EXCERPTED TEXT:
Start
# Ontonagon River Float Question



## trekker1

Hello All. I am looking to take a trip to the UP in July. I am looking for a good river to canoe and was wondering if the Ontonagon is suitable for canoeing from Victoria Dam road to the mouth. I want to take a long trip, and hopefully catch a few fish. Anybody got the scoop on this river as far as scenery,fishing,water flows etc...?

Thanks.


----------



## 2PawsRiver

If you change your mind and consider a trip into the Porcupine Mountains during that time frame let me know................with the price of gas just looking to carpool


----------



## keweenaw Lung-buster

The Ontonagon River is a beautiful river. Fishing some of the tribs can be great for brookies etc. The main river holds nice walleye. Because of the clay soil, the river is often murky from the clay runoff. FYI.

I'd call the local chamber of commerce for a water/level report before I'd head up there. Ontonagon is a small community (not a lot of retail business), but there is a place called Gregg's (not sure of spelling) Taxidermy and Bait shop. They'd likely be able to give you a reliable report. 

Usually you can float the river without a problem, but if the level is down there will be some spots that'll need to be portaged.

If you go, spend some time in the Victoria reservoir. There are some great Crappie and walleye in there. Have fun.

Other's to consider are the Escanaba and Menominee rivers.


----------



## trekker1

Thanks for the info Lungbuster. Is it common to have decent flow in this river in July. It would definately be a long paddle if it is mostly dead water. I may have to take along the trolling motor. Does this river attract any steelhead thru the year?


----------



## barryl

If you want to check the river flow before you go try this link.
End
SUPPLIED ENTRIES:
Start
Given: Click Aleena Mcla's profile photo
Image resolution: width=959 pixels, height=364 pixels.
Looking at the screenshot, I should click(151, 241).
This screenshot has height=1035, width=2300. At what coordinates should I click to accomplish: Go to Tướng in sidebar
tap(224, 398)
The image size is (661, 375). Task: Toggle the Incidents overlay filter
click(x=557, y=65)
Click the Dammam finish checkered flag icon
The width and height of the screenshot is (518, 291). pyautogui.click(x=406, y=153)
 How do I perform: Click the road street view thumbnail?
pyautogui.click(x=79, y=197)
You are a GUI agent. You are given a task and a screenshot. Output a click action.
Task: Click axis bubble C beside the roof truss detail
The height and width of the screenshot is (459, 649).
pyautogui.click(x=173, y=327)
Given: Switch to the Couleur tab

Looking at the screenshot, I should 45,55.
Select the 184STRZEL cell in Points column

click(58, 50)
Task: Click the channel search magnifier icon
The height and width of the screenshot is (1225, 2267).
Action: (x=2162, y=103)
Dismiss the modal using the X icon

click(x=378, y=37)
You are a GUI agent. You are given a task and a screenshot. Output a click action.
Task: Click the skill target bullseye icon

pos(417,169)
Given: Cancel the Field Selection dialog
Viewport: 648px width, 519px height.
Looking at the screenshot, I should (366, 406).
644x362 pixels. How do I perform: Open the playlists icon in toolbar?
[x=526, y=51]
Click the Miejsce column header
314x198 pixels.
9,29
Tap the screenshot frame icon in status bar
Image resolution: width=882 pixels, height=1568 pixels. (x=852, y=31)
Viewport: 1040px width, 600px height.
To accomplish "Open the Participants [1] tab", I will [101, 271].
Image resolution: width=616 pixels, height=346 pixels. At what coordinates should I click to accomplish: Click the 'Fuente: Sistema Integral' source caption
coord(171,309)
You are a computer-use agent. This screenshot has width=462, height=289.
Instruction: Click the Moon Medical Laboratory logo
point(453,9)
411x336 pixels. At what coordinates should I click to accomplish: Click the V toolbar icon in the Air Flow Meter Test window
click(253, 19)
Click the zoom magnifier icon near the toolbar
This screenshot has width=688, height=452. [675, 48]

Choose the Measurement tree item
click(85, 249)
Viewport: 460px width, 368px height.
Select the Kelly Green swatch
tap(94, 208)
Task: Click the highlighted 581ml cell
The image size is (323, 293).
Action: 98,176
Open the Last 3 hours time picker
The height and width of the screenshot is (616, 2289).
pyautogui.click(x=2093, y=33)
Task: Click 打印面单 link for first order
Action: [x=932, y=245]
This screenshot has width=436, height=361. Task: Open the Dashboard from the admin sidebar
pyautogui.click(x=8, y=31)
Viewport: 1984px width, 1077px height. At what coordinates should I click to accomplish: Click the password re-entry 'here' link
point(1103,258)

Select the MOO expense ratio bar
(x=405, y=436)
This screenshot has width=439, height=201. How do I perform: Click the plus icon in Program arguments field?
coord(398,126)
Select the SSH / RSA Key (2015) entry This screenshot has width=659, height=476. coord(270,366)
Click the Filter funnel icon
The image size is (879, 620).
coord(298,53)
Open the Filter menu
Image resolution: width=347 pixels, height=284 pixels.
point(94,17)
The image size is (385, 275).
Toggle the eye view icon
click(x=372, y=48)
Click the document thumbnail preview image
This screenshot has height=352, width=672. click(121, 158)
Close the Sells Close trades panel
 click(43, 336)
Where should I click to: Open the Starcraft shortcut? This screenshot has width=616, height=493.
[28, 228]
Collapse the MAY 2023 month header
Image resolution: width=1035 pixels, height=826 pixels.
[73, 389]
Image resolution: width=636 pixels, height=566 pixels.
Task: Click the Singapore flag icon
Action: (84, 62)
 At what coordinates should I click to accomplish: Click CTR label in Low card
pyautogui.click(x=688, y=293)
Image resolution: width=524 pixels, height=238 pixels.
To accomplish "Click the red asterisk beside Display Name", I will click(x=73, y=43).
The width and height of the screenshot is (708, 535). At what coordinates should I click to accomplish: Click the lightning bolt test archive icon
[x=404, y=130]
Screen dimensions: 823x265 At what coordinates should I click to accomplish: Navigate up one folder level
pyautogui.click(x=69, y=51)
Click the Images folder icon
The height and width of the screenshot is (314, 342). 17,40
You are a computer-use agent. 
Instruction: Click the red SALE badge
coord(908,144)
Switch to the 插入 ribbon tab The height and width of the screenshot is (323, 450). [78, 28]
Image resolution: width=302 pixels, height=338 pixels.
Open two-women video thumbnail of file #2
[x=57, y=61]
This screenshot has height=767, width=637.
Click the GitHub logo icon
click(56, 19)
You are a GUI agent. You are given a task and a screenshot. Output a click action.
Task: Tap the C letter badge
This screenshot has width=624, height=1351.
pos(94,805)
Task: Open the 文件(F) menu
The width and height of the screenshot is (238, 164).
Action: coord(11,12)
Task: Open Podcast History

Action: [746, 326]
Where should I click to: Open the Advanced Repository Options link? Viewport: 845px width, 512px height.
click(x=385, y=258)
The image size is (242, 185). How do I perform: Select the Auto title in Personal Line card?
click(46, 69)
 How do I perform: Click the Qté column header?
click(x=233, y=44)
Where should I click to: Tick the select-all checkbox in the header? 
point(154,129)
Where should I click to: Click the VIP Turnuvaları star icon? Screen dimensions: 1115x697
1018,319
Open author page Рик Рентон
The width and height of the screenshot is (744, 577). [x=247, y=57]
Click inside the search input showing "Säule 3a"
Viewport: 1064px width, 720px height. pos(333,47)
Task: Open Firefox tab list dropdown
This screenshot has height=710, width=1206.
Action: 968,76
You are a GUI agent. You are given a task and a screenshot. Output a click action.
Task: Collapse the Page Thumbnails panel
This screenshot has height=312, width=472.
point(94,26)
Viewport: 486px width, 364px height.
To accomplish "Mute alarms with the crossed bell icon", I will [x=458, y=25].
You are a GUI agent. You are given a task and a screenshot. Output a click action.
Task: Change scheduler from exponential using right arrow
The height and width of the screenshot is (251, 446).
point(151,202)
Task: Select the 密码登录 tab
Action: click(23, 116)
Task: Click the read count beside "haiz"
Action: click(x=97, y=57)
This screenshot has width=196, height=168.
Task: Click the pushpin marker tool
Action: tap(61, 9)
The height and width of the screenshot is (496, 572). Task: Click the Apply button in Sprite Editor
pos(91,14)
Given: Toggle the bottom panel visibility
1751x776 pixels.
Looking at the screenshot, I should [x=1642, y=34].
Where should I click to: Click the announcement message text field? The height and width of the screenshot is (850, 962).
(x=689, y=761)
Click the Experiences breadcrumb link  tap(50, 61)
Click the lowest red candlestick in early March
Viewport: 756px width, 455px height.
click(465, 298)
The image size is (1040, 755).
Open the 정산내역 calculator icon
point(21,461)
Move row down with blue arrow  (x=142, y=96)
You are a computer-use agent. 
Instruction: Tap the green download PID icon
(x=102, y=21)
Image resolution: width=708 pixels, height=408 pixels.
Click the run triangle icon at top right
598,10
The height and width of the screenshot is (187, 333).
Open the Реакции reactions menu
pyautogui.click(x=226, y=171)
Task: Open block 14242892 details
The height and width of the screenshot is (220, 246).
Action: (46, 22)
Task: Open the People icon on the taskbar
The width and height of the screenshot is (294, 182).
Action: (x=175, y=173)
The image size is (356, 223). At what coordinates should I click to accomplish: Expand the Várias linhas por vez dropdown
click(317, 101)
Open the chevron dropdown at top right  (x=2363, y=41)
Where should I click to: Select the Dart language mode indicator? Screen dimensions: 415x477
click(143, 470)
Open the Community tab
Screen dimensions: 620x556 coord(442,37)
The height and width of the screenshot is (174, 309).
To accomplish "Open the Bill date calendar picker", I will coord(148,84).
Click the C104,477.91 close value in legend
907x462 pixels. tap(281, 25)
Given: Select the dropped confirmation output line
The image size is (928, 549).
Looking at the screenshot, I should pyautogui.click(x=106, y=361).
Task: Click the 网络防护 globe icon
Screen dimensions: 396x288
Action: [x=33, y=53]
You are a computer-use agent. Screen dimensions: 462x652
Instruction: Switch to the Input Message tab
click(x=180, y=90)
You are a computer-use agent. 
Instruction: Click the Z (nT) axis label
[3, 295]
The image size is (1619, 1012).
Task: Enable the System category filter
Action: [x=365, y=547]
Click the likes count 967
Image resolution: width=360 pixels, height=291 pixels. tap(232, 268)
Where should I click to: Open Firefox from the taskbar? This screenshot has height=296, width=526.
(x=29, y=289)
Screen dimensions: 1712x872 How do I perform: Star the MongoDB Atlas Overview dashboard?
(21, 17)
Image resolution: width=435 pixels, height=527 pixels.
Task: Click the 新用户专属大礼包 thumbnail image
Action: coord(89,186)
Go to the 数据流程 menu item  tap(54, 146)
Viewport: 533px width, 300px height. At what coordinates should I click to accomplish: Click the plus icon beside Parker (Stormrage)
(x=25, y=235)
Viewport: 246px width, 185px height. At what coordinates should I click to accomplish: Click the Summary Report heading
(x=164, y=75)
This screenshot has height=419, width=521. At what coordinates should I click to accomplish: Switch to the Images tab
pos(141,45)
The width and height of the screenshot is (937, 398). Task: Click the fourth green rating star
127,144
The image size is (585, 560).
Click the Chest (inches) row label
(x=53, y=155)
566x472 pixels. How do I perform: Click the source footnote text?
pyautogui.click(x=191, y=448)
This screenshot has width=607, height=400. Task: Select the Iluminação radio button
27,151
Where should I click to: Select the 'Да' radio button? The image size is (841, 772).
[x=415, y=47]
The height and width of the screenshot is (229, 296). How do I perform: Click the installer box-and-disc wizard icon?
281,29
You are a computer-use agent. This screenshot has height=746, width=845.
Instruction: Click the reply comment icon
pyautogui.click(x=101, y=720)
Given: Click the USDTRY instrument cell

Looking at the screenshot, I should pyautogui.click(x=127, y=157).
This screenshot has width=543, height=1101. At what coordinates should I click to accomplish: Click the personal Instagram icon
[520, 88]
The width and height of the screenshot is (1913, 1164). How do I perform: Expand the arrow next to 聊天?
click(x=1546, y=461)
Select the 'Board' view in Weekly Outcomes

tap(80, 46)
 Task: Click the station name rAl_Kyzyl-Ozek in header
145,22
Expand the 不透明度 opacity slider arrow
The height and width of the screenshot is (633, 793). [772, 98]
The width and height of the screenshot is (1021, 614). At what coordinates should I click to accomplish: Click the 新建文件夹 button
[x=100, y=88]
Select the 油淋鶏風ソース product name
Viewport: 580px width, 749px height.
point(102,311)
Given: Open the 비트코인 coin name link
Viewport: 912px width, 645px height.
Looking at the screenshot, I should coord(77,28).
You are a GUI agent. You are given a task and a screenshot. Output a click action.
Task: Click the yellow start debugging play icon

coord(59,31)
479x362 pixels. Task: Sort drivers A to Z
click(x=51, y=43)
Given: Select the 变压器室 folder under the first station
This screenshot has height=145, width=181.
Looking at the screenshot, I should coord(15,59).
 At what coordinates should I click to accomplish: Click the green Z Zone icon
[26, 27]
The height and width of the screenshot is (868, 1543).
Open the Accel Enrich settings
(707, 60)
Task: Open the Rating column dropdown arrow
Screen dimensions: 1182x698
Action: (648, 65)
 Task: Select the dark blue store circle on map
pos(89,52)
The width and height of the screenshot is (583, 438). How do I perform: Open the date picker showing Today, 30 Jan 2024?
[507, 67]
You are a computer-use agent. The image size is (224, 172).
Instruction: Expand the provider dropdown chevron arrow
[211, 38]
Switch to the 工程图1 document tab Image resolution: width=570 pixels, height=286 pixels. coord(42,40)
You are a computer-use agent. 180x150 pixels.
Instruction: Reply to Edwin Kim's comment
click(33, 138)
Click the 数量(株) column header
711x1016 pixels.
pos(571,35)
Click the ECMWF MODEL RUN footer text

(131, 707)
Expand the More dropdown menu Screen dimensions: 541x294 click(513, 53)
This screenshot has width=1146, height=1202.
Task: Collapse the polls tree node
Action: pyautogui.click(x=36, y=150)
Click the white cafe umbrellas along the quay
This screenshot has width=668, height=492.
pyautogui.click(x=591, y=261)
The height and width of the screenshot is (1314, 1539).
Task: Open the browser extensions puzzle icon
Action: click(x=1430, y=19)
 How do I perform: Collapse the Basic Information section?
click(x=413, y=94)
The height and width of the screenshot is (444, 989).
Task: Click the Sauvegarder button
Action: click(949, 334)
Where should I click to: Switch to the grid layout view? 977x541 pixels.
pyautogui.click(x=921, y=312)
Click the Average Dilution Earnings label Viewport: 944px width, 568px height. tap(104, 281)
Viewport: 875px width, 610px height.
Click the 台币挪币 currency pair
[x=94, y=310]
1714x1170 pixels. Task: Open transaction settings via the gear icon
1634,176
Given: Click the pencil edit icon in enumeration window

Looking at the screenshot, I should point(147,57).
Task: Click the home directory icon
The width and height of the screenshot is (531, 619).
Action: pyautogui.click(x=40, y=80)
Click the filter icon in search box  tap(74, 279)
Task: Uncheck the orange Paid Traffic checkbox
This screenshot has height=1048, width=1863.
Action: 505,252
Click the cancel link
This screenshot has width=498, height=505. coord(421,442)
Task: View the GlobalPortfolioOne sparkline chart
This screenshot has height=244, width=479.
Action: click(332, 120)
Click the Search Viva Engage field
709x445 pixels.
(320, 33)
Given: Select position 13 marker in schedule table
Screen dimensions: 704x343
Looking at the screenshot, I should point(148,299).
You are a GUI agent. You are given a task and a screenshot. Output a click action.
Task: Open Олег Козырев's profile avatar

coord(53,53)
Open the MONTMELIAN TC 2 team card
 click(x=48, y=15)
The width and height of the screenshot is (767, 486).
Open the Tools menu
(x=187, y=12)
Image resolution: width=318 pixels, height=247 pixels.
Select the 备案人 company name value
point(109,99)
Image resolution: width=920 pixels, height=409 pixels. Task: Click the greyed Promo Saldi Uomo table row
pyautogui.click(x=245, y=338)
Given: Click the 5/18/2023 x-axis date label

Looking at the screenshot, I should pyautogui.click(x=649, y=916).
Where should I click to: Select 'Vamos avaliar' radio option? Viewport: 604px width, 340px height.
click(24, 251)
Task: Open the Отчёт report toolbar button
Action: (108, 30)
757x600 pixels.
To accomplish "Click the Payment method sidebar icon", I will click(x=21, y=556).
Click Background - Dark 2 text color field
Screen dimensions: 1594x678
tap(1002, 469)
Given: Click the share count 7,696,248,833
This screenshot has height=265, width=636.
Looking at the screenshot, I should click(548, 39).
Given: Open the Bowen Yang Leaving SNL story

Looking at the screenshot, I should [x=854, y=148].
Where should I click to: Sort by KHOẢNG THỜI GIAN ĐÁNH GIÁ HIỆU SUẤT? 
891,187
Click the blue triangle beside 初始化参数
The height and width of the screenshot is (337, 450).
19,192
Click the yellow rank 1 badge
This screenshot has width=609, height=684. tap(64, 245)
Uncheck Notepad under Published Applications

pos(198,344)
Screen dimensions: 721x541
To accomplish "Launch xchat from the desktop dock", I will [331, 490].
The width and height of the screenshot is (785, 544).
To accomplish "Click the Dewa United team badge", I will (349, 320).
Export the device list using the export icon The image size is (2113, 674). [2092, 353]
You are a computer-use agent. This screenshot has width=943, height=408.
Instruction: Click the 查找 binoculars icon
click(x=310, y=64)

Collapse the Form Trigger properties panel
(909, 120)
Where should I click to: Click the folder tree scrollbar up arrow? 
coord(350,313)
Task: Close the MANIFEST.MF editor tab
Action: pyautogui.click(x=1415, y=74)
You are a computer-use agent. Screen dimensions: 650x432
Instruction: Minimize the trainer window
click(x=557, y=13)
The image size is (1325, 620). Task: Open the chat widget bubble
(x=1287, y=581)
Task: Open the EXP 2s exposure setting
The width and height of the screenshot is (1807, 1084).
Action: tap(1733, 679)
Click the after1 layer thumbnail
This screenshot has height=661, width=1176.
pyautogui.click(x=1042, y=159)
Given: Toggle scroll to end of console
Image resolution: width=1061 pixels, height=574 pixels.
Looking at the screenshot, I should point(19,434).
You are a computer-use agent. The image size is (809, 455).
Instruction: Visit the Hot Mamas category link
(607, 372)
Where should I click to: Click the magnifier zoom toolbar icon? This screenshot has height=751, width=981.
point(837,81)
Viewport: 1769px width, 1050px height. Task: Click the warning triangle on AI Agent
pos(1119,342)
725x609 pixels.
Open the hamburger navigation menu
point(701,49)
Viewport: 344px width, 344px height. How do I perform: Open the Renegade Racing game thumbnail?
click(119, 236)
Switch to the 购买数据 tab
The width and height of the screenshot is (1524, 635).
End
WRITTEN TASKS:
- A) According to the Ontonagon River thread, what makes the river often murky?
- B) Echo the Ontonagon River thread word for word, starting at "I'd call the" and ending at "and Menominee rivers.".
- C) Carry on the Ontonagon River forum thread from its final line.
The rows can be set aside; nothing here depends on them.

RESPONSES BY TASK:
- A) Clay runoff from the area's clay soil.

- B)
I'd call the local chamber of commerce for a water/level report before I'd head up there. Ontonagon is a small community (not a lot of retail business), but there is a place called Gregg's (not sure of spelling) Taxidermy and Bait shop. They'd likely be able to give you a reliable report. 

Usually you can float the river without a problem, but if the level is down there will be some spots that'll need to be portaged.

If you go, spend some time in the Victoria reservoir. There are some great Crappie and walleye in there. Have fun.

Other's to consider are the Escanaba and Menominee rivers.

- C)
http://www.crh.noaa.gov/ahps2/hydrograph.php?wfo=mqt&gage=rclm4&view=1,1,1,1,1,1,1,1

Also, you can read up on that part of the river at American Whitewater. It will give you minimum and maximum flow rates to run different stretches. This link should get ya started.

http://www.americanwhitewater.org/content/River_detail_id_2694_


.


----------



## keweenaw Lung-buster

The Ontonagon will attract most species of fish due to the size and mouth going into the big lake. Personally, I've never caught any steelhead out of it. Try the Firesteel River (West of Ontonagon) or the Big Iron in Silver City. There are also a lot of steelhead rivers near Baraga/L'anse.

Not sure what you will find in July for that species in the rivers - best time for steelhead is in the spring/fall.


----------



## walleyeguy22

If it rains forget it, just gets way too muddy. I was out last year on the 4th of july in the morning, it was hot as hell but still managed 6 walleye between 2 guys in a couple of hours. Didn'tfish the rest of july I was gone alot, but I know others that did and all caught fish all month and pretty much all summer for that matter. Good walleye fishing but alot depends on how murky the water is. You might catch some steelies now, but come july I would focus on other species.


----------



## trekker1

Thanks for the info.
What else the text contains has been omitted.